Re: Enabling peer to peer device transactions for PCIe devices
From: Jason Gunthorpe
Date: Fri Jan 06 2017 - 13:26:47 EST
On Fri, Jan 06, 2017 at 12:37:22PM -0500, Jerome Glisse wrote:
> On Fri, Jan 06, 2017 at 11:56:30AM -0500, Serguei Sagalovitch wrote:
> > On 2017-01-05 08:58 PM, Jerome Glisse wrote:
> > > On Thu, Jan 05, 2017 at 05:30:34PM -0700, Jason Gunthorpe wrote:
> > > > On Thu, Jan 05, 2017 at 06:23:52PM -0500, Jerome Glisse wrote:
> > > >
> > > > > > I still don't understand what you driving at - you've said in both
> > > > > > cases a user VMA exists.
> > > > > In the former case no, there is no VMA directly but if you want one than
> > > > > a device can provide one. But such VMA is useless as CPU access is not
> > > > > expected.
> > > > I disagree it is useless, the VMA is going to be necessary to support
> > > > upcoming things like CAPI, you need it to support O_DIRECT from the
> > > > filesystem, DPDK, etc. This is why I am opposed to any model that is
> > > > not VMA based for setting up RDMA - that is shorted sighted and does
> > > > not seem to reflect where the industry is going.
> > > >
> > > > So focus on having VMA backed by actual physical memory that covers
> > > > your GPU objects and ask how do we wire up the '__user *' to the DMA
> > > > API in the best way so the DMA API still has enough information to
> > > > setup IOMMUs and whatnot.
> > > I am talking about 2 different thing.
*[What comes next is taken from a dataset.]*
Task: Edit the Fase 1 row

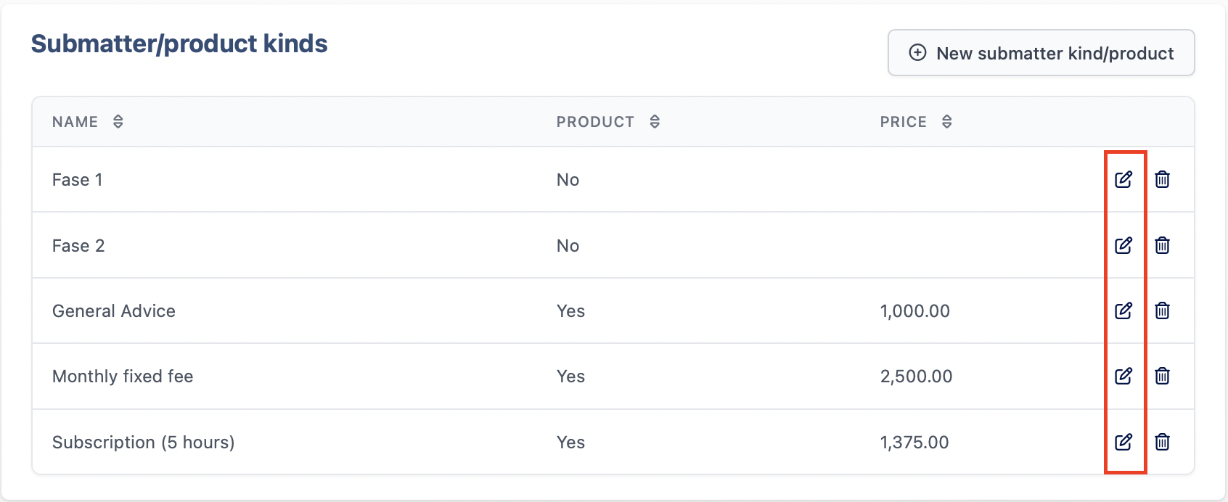Action: pyautogui.click(x=1123, y=179)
Existing hardware and API where you
> > > _do not_ have a vma and you do not need one. This is just
> > > > existing stuff.
> > I do not understand why you assume that existing API doesn't need one.
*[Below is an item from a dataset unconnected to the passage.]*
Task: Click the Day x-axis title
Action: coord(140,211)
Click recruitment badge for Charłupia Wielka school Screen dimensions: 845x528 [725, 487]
> > I would say that a lot of __existing__ user level API and their support in
> > kernel (especially outside of graphics domain) assumes that we have vma and
> > deal with __user * pointers.
+1
> Well i am thinking to GPUDirect here. Some of GPUDirect use case do not have
> vma (struct vm_area_struct) associated with them they directly apply to GPU
> object that aren't expose to CPU. Yes some use case have vma for share buffer.
Lets stop talkind about GPU direct. Today we can't even make VMA
pointing at a PCI bar work properly in the kernel - lets start there
please. People can argue over other options once that is done.
> For HMM plan is to restrict to ODP and either to replace ODP with HMM or change
> ODP to not use get_user_pages_remote() but directly fetch informations from
> CPU page table. Everything else stay as it is. I posted patchset to replace
> ODP with HMM in the past.
Make a generic API for all of this and you'd have my vote..
IMHO, you must support basic pinning semantics - that is necessary to
support generic short lived DMA (eg filesystem, etc). That hardware
can clearly do that if it can support ODP.
Jason